At the same time, despite the large number of spectral bands present in hyperspectral data, these bands have a considerable degree of collinearity. As a result, not all bands contribute effectively to the estimation of metal content. Some bands may contain redundant information, indicating the presence of data redundancy. Therefore, the challenge is to narrow down the extensive range of spectral bands to identify the most useful. Subsequently, these bands can be utilized to construct a three-band index, thereby addressing the issue of excessive band combinations. If only 30 useful spectral bands can be identified, the number of potential three-band spectral combinations will decrease to 24,360. This figure represents one-thirtieth of the total possible combinations derived from 100 bands. Numerous studies have demonstrated that CARS and STE are effective strategies for selecting hyperspectral feature bands [27,28,29,30].
The objective of this study is to investigate the effectiveness of CARS and STE for screening feature bands and to develop a three-band spectral index based on the selected feature bands. Subsequently, we aim to establish a quantitative model that utilizes spectral indices that are strongly correlated to copper content.
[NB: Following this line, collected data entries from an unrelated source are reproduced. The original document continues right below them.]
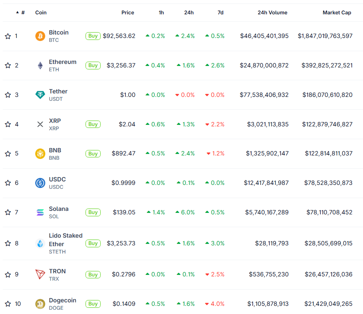Viewport: 363px width, 314px height.
Task: Click the Ethereum diamond logo icon
Action: pos(40,66)
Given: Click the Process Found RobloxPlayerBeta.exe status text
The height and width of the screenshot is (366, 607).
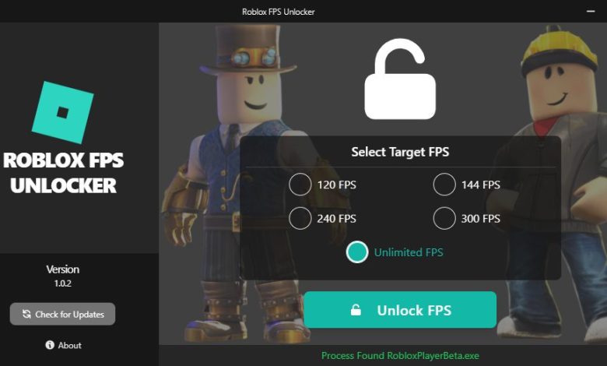Looking at the screenshot, I should pos(400,356).
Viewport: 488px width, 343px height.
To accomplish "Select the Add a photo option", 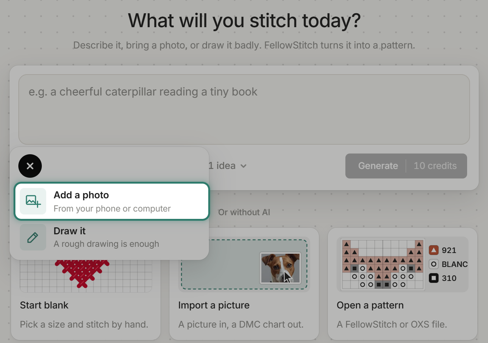I will [x=112, y=201].
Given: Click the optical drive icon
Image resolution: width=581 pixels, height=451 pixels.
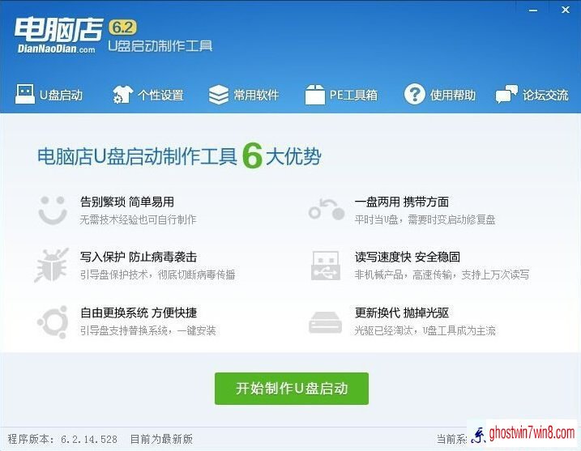Looking at the screenshot, I should click(x=325, y=322).
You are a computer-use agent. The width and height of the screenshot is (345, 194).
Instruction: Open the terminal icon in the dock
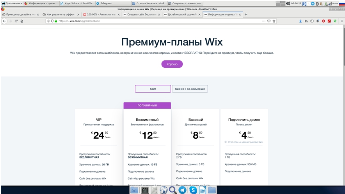(144, 190)
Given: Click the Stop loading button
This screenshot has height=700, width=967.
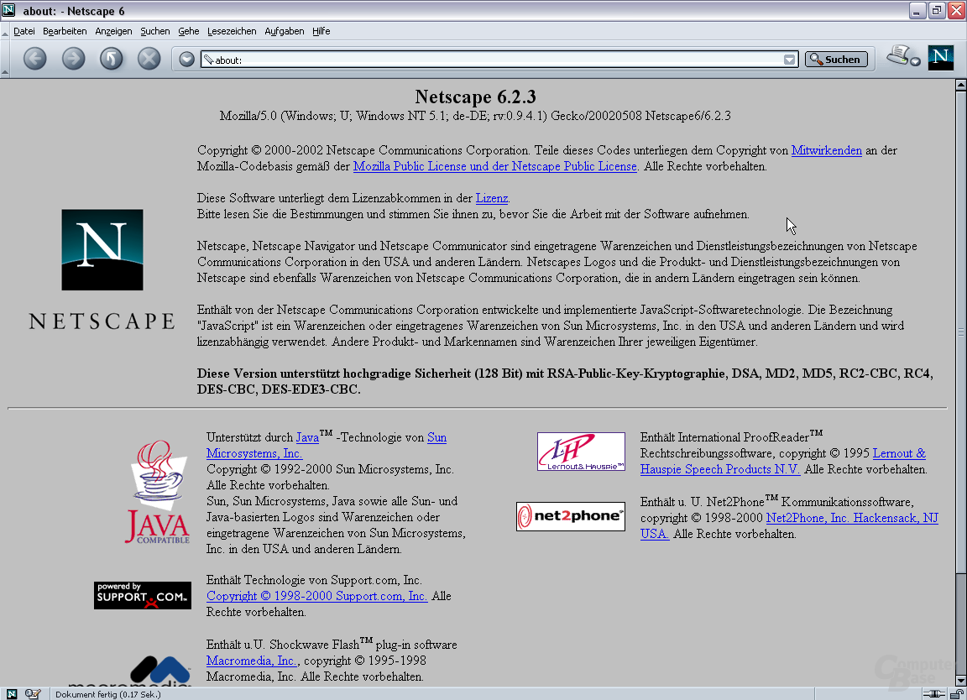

The goal is to evaluate the efficacy of this approach in determining whether it can not only generate high-precision estimation models but also reduce the number of bands, thereby simplifying three-band index screening. The developed model can possibly be further utilized toward hyperspectral imaging received through aerospace or airborne platforms. It would allow a quick outline of the soil copper anomaly in particular regions, the identification of possible mineralization destinations, and technical assistance in the exploration of hidden mineralization resources.

2. Materials and Methods

2.1. Research Area and Sampling Design

The research area is in the Aktas copper-gold mining area, located in Fuyun County, Xinjiang Province, China. This area is in the Ertis mineralization belt, which is characterized by the presence of significant deep-seated faults. The Ertis deep major fault is in the north, while the Ulungu River deep major fault is in the south; additionally, the Kaiert-Ertai deep major fault is in the west. This area has a central position within the Shalbulak-Karatunk fold structure. The terrain of the study area is flat with large areas being covered with Quaternary unconsolidated deposits of Gobi Desert. The main components of these deposits are semi-cemented aeolian sands soil, alluvial–diluvial sand–gravel mixtures, or their combinations. The aeolian sandy soil consists of mainly silt type with the alluvial-diluvial gravels being highly varied in grain size—ranging between fine sand and boulders of more than 20 cm in diameter. This gravel is largely subangular in shape with poor sorting and low roundness. These loose overburden layers have an average thickness that lies between 3 and 5 m, but locally there are overburden layers that have reached more than 100 m. Most of the mining area is covered with Quaternary sediments, which poses a serious obstacle to mineral exploration. However, preliminary geophysical exploration combined with regional geological mapping and historical data suggests that the region still has high mineralization potential. Given the regional geological conditions, soil geochemical exploration methods with certain penetration capabilities have been identified as a highly promising exploration tool. To locate hidden ore bodies and explore the feasibility of using hyperspectral technology to quickly estimate soil copper content, a total of 170 soil samples were collected along five predetermined exploration profiles at depths ranging from 0 to 30 cm. Figure 1 shows the distribution of the sampling points. In each point identified, we take five subsamples, which are well distributed at the vertices of a pentagon in the circle of the radius of 5 m and merge into one composite sample.
In order to better present geochemical anomalies, the technique of partial extraction method was relied upon to reveal the amount of copper in the soil in this study. The flow of the particular process is as follows: after natural air-drying and oven-drying, soil samples collected in the wild are ground using an agate mortar and sieved through a 2 mm nylon sieve to obtain uniform particles. About 2.00 g of sieved representative soil sample are accurately weighed and placed in a 50 mL polypropylene centrifuge tube. Then 20 mL of prepared DTPA extraction agent is added, the centrifuge tube is sealed and placed on a constant temperature oscillator, and it is oscillated at 180 rpm for 2 h at 25° C. After the oscillation is completed, centrifugal separation is performed, the supernatant is filtered, and finally the ICP-MS (Agilent 8800 ICP-MS/MS, Santa Clara, CA, USA) method is used to determine the copper content in the soil. All samples were analyzed in triplicate, with an average relative standard deviation (RSD) of 5%.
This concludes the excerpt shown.